→ ACTIVITY
Transcribe exactly, and only, the lines from the one containing "Task: Select the" through the end of the entries below, leaving the pictures out.

*** SUPPLIED INFORMATION ***

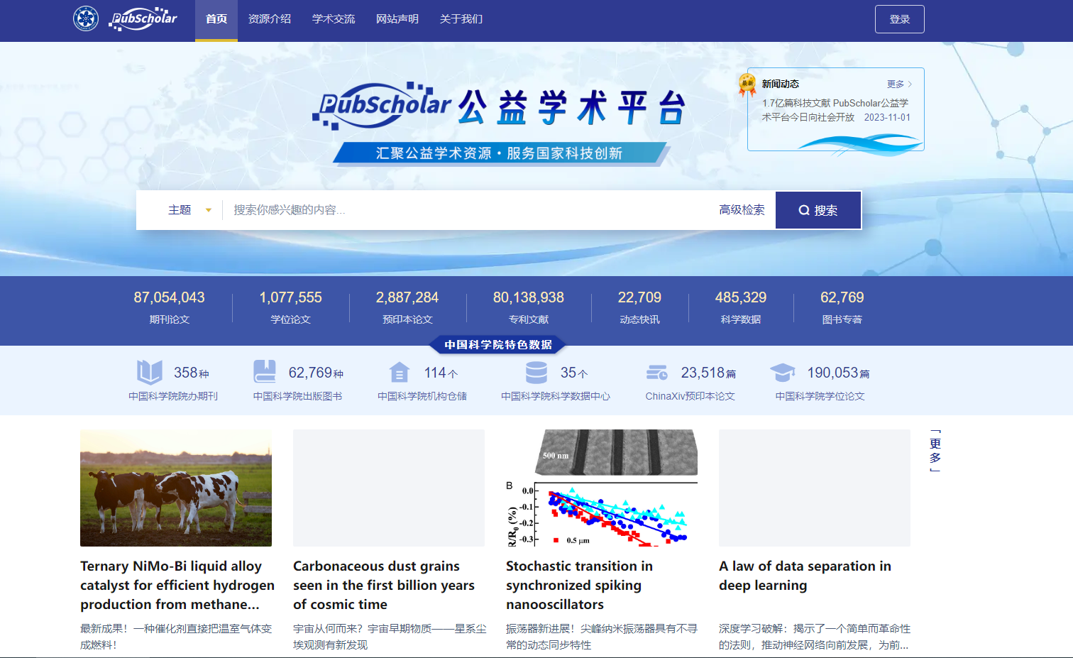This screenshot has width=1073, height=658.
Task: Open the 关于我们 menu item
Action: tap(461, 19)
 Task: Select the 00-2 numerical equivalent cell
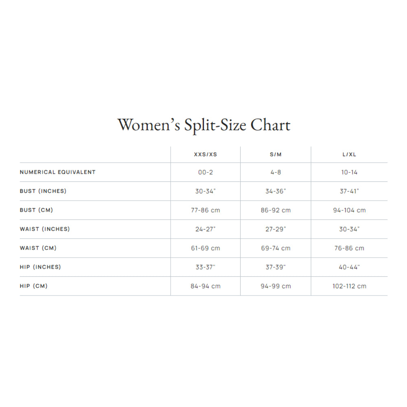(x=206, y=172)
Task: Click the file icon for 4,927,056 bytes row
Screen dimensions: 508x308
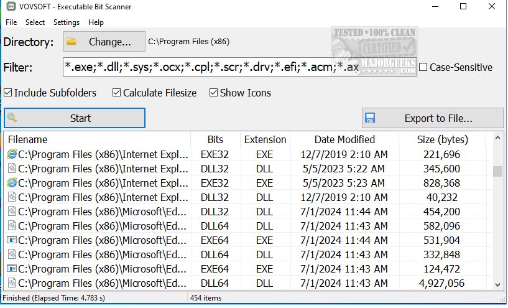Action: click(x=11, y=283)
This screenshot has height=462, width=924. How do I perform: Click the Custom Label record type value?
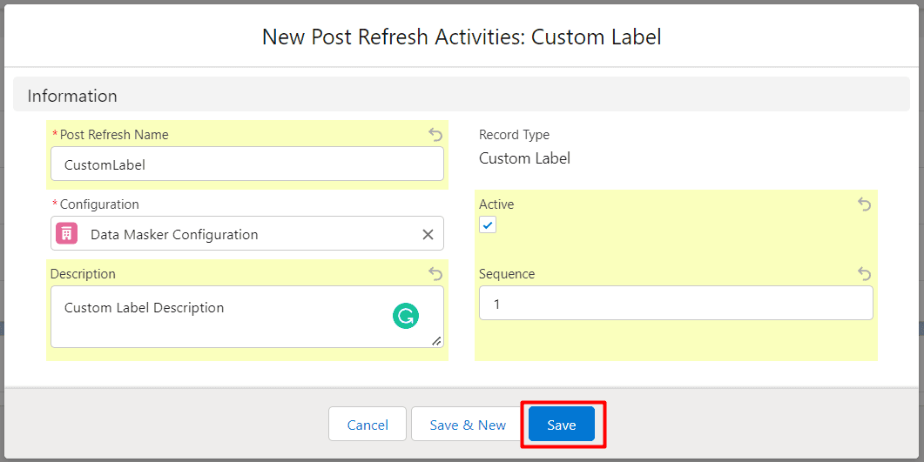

*** End of SUPPLIED INFORMATION ***

→ WRITTEN SOLUTION
 Task: Select the 00-2 numerical equivalent cell
(x=206, y=172)
Task: Click the file icon for 4,927,056 bytes row
Screen dimensions: 508x308
Action: click(x=11, y=283)
This screenshot has height=462, width=924. How do I perform: Click the Custom Label record type value?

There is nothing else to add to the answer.